1Department of Medical Instrumentation Technology, Technological Educational Institution of Athens, Ag. Spyridonos Street, Egaleo,12210 Athens, Greece
2Sleep Research Unit, Eginition Hospital, Department of Psychiatry, University of Athens, 74 Vas.Sophias Avenue, 11528 Athens, Greece

Received 15 June 2009; Revised 24 November 2009; Accepted 19 January 2010

Academic Editor: Sara Gonzalez Andino

Copyright © 2010 Erricos M. Ventouras et al. This is an open access article distributed under the Creative Commons Attribution License, which permits unrestricted use, distribution, and reproduction in any medium, provided the original work is properly cited.

Abstract

Sleep spindles are bursts of sleep electroencephalogram (EEG) quasirhythmic activity within the frequency band of 11–16 Hz, characterized by progressively increasing, then gradually decreasing amplitude.
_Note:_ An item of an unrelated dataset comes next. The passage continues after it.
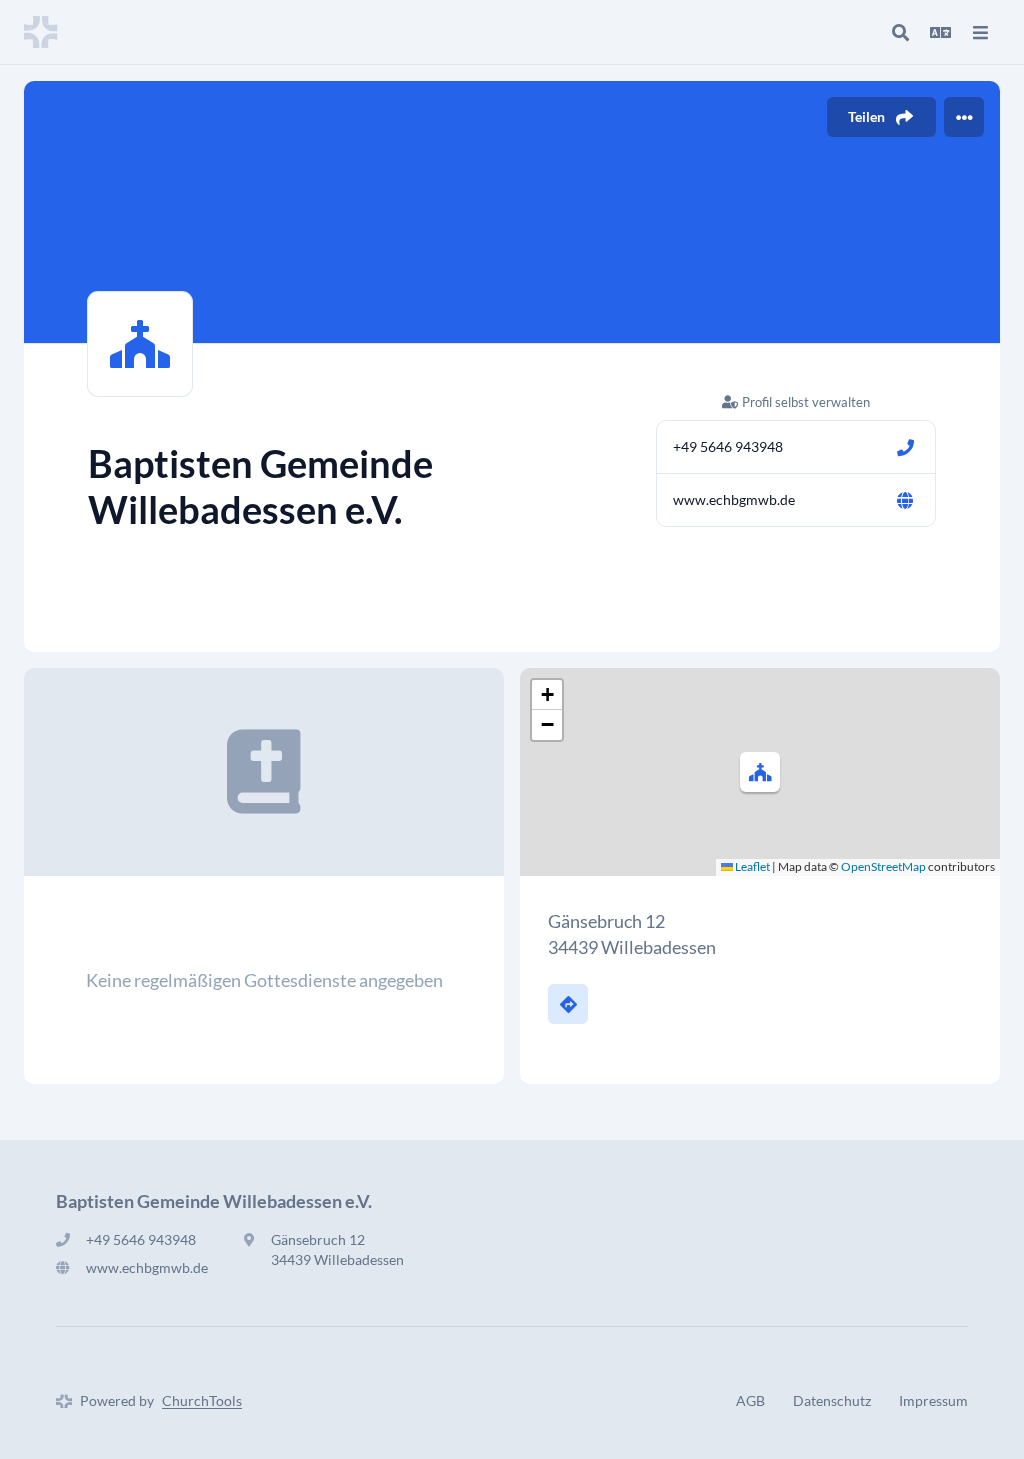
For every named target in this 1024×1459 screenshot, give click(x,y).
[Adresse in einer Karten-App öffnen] (568, 1004)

The purpose of the present study was to process sleep spindles with Independent Component Analysis (ICA) in order to investigate the possibility of extracting, through visual analysis of the spindle EEG and visual selection of Independent Components (ICs), spindle “components” (SCs) corresponding to separate EEG activity patterns during a spindle, and to investigate the intracranial current sources underlying these SCs. Current source analysis using Low-Resolution Brain Electromagnetic Tomography (LORETA) was applied to the original and the ICA-reconstructed EEGs. Results indicated that SCs can be extracted by reconstructing the EEG through back-projection of separate groups of ICs, based on a temporal and spectral analysis of ICs. The intracranial current sources related to the SCs were found to be spatially stable during the time evolution of the sleep spindles.